* [Problem]:
Exclude the pictures and reproduce the remaining data exactly as written.

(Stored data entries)
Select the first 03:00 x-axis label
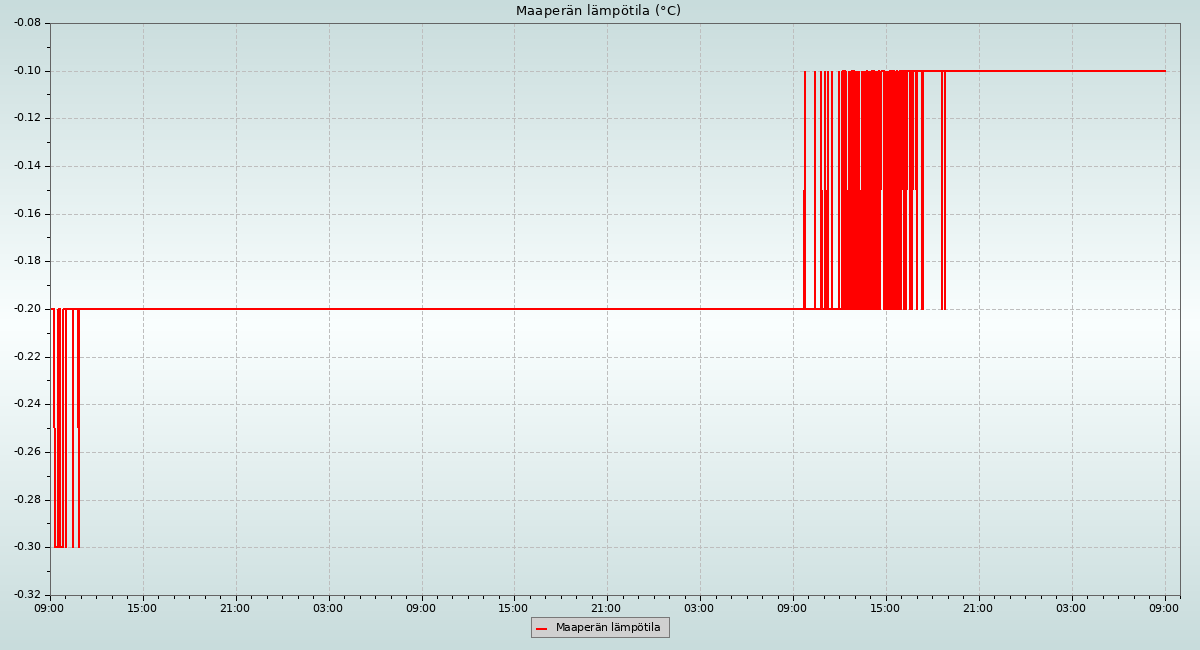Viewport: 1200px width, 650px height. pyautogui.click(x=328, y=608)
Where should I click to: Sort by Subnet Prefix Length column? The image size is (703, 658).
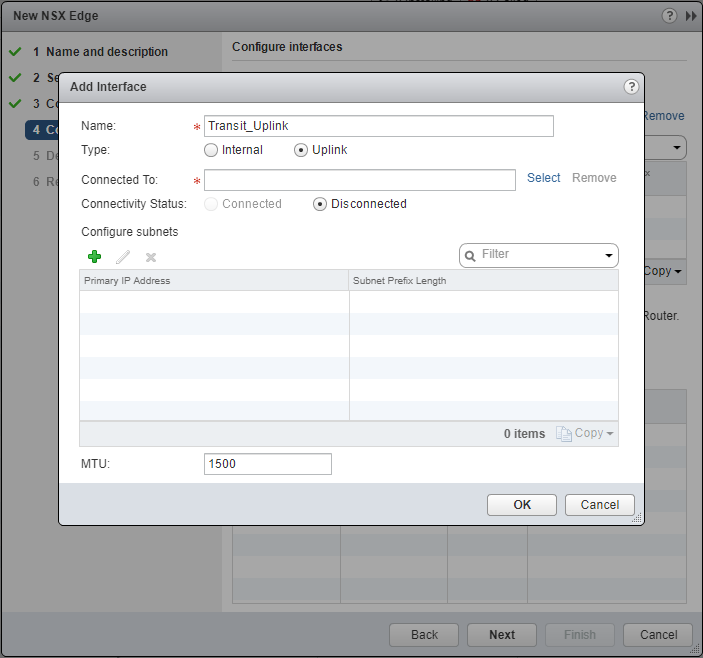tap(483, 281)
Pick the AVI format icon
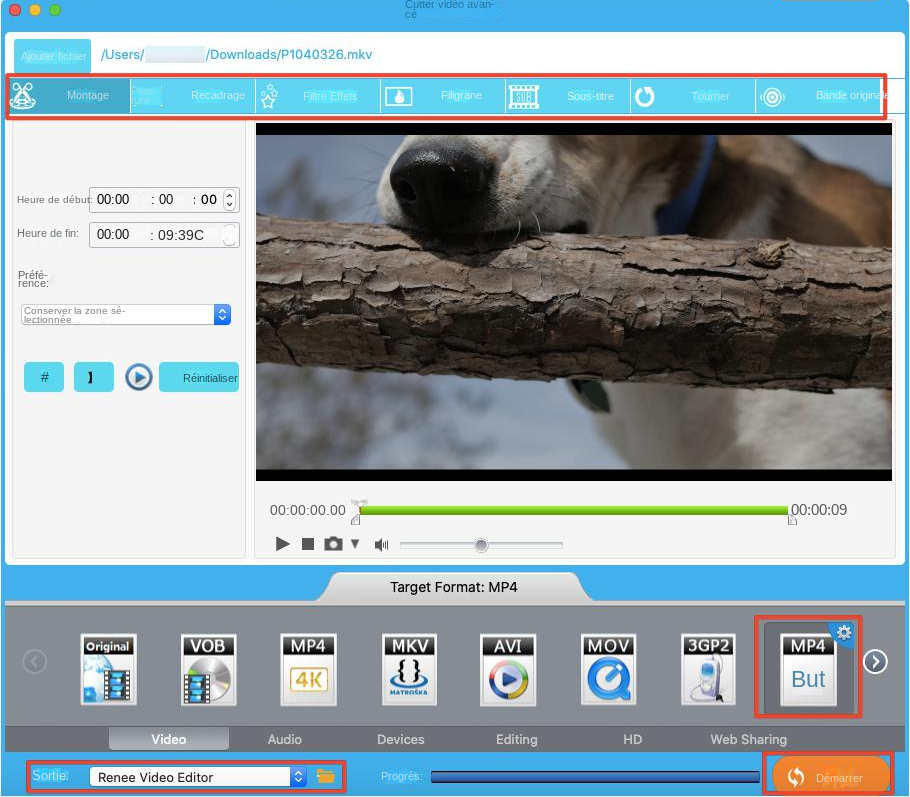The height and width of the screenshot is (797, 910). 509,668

* [Finished task]:
Select the first 03:00 x-axis label
Viewport: 1200px width, 650px height. pyautogui.click(x=328, y=608)
Where should I click to: Sort by Subnet Prefix Length column? The image size is (703, 658).
tap(483, 281)
Pick the AVI format icon
The height and width of the screenshot is (797, 910). 509,668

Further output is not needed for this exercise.